It should be borne in mind that most creationists are what one might call passive creationists. They accept what they're told, they take no particular interest in the subject. Well, there are a lot of passive false beliefs. People think that Marie Antoinette said "Let them eat cake". They've heard it, they've not investigated it, for some inexplicable reason they're not particularly interested in the French Revolution.
And the same could be said of a lot of people believing things that are actually true. What proportion of people who think that the world isn't flat could give you cogent reasons why it's round? It's a received idea.
Which is not a bad thing, generally speaking. If we had to verify for ourselves all the things we think we know then we'd hardly have time for anything else.

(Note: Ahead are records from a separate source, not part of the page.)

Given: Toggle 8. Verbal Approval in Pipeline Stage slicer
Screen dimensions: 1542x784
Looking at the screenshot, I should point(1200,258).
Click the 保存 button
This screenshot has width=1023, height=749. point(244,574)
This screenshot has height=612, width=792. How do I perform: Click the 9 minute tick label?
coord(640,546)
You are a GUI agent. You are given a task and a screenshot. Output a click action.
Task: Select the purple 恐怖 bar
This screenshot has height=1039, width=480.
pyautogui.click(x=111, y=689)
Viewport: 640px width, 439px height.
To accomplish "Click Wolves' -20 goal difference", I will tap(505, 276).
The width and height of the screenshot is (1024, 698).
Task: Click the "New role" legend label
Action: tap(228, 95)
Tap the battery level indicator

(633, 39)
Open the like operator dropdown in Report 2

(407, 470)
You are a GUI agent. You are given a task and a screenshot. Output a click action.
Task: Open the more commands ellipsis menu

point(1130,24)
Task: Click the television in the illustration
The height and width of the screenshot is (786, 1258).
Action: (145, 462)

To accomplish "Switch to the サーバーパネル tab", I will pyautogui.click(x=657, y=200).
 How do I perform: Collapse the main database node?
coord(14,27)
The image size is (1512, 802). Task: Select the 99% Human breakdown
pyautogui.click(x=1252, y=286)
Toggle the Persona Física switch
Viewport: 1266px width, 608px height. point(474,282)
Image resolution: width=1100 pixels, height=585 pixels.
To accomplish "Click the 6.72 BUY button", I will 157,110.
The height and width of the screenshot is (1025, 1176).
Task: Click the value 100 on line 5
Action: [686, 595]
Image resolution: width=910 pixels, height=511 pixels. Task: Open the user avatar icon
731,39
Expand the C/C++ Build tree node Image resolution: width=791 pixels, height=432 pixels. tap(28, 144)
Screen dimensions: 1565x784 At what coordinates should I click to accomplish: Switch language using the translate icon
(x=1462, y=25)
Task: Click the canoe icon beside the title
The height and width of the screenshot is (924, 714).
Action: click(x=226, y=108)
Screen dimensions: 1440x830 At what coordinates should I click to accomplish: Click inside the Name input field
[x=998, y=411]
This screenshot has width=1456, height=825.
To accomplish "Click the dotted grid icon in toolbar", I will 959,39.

Then there are the activist creationists. But many of them are peculiarly passive. They have a religious obligation to recite certain words to certain people. "The Second Law of Thermodynamics blah-de-blah-de-blah ...". But they are still not actually interested in the subject matter. They feel duty-bound to say certain things about thermodynamics: the fact that there is a science known as thermodynamics and that books on it are freely available at their local library doesn't even pique their interest; that's not the sort of thing they're interested in. They can recite their nonsense about it without once being tempted to learn anything about it --- their ignorance is not
willful, but
apathetic.
What does that leave us with. Well, there are the *** For Jesus mentioned in another post. I've met one of them myself, as I shall describe in a later post. But while the are willful, they are not ignorant.
Then there are the people who to try to nail creationist arguments down, and give up on creationism because they find that they fail. They study (to take the same example again) thermodynamics, so that they can say: "Look, evolution's impossible,
and here's the math". Then they find out that they're wrong, and so they cease to be ignorant.
And then there's a residue of people who are willfully ignorant. But perhaps even the would be merely apathetically ignorant unless challenged on the subject.
To take a case from my own experience, I stumbled across a website where some guy was being wrong about geology. Par for the course, you will say. But the
way in which he was being wrong about geology led me to enter into correspondence with him. According to him, geologists think that rocks are formed by underwater sedimentation followed by uplift or recession at which point rocks are formed
by the sediment drying out.
When I suggested to him that he should find out how geologists actually think rocks are formed, by reading a geology textbook, he refused to do so on the grounds that he disagreed with the philosophy expressed in geology textbooks.
The fact that there is no philosophy in geology textbooks is something that he also won't find out by
not reading geology textbooks. But even if there was, he might still have wished to know his enemy. He is left in the peculiar position of arguing against an idea that no-one holds; he is incapable of debunking actual geology because he has no idea what it is.
Well, I feel that I have rambled on long enough. The point I wanted to make is that
willful ignorance is actually rather rare. I think that ignorance among creationists is usually the result of apathy, uninterest, passivity, and laziness. After all, how hard do you have to try
not to know something? That's easy. Any fool can do that.